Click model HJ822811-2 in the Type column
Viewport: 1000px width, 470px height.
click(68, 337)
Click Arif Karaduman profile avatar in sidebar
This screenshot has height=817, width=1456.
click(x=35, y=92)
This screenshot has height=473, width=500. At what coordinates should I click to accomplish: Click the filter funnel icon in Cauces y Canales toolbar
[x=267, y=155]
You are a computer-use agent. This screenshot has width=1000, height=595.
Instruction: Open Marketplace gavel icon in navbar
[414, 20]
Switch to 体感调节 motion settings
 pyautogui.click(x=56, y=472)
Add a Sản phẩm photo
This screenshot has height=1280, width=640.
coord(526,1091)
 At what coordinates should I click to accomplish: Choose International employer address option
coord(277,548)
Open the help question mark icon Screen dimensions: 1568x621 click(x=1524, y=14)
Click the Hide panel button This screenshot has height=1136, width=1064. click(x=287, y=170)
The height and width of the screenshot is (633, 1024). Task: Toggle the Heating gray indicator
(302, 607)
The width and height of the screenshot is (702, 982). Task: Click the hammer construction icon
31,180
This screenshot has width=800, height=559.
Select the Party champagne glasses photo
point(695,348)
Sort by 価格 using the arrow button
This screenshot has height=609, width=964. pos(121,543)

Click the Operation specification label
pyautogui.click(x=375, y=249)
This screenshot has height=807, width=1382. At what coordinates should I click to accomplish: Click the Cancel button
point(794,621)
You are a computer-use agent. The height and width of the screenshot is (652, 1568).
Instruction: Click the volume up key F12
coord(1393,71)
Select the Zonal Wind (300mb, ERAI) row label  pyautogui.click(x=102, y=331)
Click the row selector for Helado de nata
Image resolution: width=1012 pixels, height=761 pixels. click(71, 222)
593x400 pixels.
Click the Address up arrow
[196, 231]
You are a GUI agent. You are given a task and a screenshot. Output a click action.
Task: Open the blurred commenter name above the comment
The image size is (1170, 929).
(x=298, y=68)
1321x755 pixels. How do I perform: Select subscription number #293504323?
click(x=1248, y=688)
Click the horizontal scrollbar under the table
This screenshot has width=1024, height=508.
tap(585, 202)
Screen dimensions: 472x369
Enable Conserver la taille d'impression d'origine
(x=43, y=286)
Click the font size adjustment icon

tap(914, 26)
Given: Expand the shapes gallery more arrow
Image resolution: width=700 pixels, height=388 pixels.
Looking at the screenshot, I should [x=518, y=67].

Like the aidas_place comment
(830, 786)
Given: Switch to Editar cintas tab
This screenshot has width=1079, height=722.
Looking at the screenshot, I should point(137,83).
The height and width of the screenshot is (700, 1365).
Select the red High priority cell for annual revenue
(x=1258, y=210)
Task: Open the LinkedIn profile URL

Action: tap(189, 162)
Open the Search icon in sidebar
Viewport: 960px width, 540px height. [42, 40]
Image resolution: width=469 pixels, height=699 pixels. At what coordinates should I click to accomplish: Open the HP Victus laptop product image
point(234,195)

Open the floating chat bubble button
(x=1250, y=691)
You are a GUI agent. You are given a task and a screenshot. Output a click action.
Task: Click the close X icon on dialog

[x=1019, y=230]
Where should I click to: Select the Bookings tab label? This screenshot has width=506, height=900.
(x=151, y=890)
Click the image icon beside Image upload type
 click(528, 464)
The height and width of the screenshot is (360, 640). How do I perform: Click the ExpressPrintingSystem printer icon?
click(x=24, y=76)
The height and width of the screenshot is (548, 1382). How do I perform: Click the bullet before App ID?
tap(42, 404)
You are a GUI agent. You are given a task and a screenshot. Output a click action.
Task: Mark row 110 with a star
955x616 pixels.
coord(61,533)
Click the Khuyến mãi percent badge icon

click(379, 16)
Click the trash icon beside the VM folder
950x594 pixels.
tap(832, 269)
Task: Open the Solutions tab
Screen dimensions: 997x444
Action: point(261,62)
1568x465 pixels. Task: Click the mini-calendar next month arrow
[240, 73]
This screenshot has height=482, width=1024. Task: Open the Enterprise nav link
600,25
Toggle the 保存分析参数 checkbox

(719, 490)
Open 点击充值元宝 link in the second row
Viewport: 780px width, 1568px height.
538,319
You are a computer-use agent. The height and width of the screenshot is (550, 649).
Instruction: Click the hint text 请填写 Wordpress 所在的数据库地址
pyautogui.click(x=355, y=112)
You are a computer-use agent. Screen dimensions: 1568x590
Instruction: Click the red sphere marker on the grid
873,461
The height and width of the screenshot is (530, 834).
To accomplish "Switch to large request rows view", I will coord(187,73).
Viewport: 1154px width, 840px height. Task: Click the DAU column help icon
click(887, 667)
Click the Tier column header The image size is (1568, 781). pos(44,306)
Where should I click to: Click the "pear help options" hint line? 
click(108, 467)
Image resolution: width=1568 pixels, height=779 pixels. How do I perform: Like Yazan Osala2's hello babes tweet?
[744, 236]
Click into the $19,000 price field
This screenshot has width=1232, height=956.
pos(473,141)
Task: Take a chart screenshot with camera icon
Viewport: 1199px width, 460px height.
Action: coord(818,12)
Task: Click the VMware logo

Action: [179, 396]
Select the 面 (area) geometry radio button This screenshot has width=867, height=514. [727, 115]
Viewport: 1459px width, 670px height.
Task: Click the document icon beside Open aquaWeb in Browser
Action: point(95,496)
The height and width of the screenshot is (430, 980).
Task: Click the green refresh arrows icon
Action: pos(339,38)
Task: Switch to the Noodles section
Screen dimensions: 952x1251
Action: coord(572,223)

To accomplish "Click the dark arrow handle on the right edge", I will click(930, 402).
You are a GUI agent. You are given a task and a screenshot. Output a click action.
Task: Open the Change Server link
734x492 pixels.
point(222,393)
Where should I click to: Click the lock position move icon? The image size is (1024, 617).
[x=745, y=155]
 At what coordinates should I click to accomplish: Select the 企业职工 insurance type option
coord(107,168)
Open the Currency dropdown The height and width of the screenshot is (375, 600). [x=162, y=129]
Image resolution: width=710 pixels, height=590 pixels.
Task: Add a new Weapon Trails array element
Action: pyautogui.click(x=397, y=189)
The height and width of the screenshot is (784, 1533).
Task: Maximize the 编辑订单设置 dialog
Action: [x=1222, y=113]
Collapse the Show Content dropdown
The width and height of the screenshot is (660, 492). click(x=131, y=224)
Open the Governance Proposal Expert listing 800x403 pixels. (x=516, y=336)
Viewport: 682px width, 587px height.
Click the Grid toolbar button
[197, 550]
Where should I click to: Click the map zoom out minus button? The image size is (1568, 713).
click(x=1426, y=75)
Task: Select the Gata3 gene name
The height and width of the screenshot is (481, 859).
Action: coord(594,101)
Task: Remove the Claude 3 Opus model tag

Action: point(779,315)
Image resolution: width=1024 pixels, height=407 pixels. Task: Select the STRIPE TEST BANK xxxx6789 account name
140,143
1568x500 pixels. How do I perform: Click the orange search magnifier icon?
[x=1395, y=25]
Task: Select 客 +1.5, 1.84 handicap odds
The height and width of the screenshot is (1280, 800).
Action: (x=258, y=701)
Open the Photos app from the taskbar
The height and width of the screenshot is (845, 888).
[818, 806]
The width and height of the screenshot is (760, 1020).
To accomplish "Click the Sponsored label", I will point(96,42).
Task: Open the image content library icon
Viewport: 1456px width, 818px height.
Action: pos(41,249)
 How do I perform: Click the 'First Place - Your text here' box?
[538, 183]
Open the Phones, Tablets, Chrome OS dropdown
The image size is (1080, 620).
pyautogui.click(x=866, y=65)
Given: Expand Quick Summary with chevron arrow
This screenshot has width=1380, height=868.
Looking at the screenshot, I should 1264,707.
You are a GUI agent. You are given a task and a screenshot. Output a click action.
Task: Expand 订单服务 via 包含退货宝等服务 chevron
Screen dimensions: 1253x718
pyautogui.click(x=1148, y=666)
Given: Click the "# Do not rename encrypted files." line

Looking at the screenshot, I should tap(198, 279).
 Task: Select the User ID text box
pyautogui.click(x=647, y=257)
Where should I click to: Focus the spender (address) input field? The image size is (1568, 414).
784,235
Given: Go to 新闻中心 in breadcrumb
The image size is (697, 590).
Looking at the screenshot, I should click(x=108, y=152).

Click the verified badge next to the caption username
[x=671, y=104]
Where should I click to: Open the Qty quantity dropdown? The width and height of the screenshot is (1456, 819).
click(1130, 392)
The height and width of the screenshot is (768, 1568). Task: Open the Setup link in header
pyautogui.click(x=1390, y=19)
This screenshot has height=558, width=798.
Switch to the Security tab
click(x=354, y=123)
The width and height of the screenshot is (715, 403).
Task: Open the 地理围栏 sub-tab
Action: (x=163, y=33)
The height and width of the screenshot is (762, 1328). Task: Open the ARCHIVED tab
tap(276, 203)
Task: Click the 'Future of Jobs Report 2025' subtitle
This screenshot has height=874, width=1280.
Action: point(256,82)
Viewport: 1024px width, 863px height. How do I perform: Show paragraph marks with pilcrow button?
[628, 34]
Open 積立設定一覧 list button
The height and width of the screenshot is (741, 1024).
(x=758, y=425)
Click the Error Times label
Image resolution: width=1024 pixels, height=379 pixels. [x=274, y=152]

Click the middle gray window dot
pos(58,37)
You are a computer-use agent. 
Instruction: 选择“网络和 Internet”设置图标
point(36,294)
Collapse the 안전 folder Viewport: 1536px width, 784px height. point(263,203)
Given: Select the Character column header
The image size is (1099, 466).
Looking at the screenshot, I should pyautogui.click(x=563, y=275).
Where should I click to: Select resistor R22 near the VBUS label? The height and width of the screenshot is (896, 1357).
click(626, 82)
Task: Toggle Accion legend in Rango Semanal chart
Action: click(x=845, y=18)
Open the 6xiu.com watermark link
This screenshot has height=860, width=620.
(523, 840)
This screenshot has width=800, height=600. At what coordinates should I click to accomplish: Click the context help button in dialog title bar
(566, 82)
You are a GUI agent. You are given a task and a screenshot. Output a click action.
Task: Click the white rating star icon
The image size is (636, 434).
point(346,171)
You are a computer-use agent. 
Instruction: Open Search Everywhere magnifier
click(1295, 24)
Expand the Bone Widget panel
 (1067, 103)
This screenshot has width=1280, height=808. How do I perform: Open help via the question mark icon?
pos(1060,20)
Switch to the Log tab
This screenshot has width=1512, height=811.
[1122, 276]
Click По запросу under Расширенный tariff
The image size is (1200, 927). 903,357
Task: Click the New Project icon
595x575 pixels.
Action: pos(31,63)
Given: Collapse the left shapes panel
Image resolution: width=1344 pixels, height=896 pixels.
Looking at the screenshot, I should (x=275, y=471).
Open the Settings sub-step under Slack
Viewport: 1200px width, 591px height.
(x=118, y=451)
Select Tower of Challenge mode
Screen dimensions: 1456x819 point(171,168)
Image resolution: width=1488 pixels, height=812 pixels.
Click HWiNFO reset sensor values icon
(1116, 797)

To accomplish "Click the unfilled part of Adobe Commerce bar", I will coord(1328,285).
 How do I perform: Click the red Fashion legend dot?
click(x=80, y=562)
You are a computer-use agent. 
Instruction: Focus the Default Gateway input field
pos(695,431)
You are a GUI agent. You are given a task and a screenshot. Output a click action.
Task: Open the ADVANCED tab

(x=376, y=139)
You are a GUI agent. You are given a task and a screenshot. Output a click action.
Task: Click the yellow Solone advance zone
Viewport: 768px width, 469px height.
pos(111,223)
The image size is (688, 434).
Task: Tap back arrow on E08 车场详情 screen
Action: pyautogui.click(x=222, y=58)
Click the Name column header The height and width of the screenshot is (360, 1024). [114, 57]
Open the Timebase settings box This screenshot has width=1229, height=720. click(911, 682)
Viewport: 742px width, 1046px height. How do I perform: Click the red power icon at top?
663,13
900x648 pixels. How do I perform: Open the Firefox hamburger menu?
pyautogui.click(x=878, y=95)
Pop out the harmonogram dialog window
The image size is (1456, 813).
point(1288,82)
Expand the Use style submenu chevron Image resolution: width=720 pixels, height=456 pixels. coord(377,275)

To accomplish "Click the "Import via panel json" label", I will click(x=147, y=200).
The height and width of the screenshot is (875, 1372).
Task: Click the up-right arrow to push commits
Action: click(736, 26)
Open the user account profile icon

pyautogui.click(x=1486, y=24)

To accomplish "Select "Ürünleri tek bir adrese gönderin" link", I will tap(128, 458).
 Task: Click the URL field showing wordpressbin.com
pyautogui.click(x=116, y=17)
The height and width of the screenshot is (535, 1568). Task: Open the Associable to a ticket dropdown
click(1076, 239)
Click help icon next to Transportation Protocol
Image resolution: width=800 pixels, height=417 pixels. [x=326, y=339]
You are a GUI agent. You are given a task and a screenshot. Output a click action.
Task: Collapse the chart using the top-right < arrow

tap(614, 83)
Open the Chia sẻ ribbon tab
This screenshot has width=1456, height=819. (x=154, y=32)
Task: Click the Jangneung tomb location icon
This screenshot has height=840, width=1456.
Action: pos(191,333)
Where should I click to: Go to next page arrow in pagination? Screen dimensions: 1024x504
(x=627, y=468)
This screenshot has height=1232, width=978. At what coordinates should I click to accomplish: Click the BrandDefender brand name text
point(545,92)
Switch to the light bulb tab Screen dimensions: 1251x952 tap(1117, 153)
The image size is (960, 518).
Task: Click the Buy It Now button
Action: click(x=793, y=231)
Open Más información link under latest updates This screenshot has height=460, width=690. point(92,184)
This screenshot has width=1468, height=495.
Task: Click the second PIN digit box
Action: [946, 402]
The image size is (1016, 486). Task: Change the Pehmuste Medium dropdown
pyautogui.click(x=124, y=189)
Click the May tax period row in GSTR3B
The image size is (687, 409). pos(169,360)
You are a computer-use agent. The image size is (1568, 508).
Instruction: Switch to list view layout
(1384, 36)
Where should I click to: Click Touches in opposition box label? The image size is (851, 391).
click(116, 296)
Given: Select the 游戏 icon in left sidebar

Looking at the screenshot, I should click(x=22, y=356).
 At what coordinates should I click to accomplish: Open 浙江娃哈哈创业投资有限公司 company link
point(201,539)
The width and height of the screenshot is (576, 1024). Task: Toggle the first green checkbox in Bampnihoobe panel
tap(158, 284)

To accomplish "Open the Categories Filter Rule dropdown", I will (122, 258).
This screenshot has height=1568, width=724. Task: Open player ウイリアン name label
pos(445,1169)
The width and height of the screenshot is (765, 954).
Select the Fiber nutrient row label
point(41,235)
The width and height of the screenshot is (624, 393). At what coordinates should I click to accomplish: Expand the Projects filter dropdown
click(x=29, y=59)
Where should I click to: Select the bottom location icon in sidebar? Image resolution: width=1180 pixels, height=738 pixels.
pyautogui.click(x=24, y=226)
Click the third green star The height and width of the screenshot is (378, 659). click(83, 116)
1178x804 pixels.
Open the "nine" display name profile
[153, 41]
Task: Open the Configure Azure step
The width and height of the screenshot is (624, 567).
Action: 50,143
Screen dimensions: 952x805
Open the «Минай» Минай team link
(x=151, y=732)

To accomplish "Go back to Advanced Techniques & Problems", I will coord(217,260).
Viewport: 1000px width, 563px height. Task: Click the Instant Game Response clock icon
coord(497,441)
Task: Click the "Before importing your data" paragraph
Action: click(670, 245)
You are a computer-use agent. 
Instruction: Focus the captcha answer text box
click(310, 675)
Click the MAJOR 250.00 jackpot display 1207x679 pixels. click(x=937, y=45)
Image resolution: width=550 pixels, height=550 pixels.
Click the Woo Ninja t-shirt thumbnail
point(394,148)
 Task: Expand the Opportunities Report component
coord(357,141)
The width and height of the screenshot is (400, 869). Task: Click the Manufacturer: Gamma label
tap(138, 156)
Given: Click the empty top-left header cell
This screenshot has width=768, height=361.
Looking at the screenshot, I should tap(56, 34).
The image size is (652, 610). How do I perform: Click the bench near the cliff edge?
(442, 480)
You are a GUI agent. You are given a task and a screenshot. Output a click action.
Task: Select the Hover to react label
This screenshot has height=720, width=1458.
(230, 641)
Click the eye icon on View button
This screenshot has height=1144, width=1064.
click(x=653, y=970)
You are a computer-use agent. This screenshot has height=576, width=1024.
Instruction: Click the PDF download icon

About this exercise >> Pick out every line above that holds the word "computer" and copy it.

Answer to the exercise >>
You are a computer-use agent. This screenshot has width=1000, height=595.
You are a computer-use agent. The height and width of the screenshot is (652, 1568).
You are a computer-use agent. The height and width of the screenshot is (550, 649).
You are a computer-use agent. Screen dimensions: 1568x590
You are a computer-use agent. 
You are a computer-use agent. 
You are a computer-use agent. 
You are a computer-use agent. The image size is (1568, 508).
You are a computer-use agent. 
You are a computer-use agent. This screenshot has height=576, width=1024.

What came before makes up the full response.